----- Data extract

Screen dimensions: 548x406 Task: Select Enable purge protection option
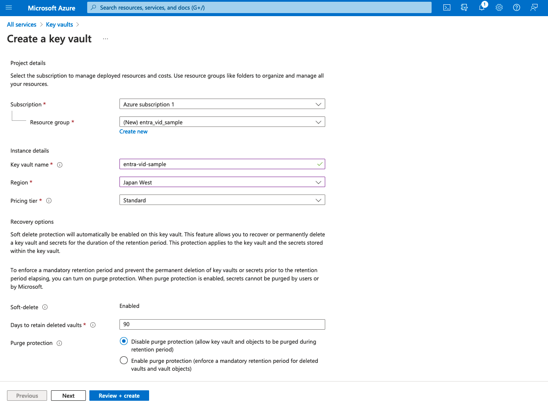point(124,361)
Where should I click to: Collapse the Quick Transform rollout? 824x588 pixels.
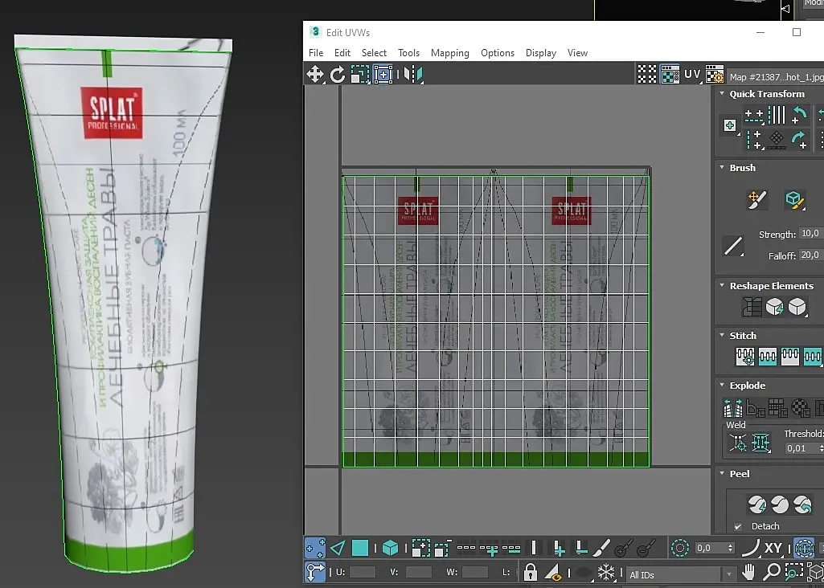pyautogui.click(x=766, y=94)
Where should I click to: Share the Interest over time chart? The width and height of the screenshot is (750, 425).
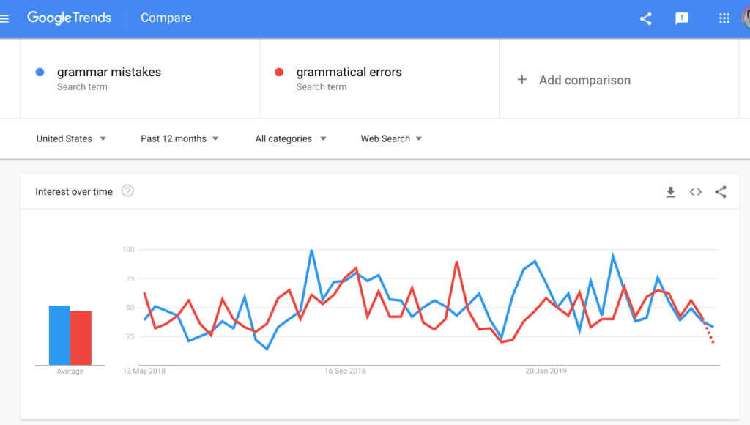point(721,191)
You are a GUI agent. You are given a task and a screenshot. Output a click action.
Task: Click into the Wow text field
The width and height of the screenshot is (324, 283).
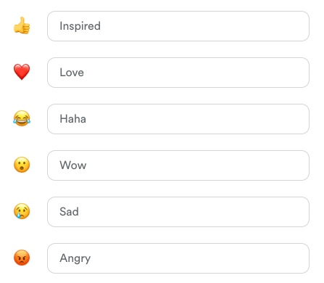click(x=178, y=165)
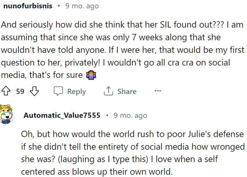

----------

**Task item:** Copy the records exactly. Skip the pictures.

**Solution to this exercise:**
Screen dimensions: 548x406 Task: Select Enable purge protection option
point(124,361)
Where should I click to: Collapse the Quick Transform rollout? 824x588 pixels.
pyautogui.click(x=766, y=94)
Where should I click to: Share the Interest over time chart? The width and height of the screenshot is (750, 425).
point(721,191)
You are a GUI agent. You are given a task and a screenshot. Output a click action.
Task: Click into the Wow text field
The width and height of the screenshot is (324, 283).
click(x=178, y=165)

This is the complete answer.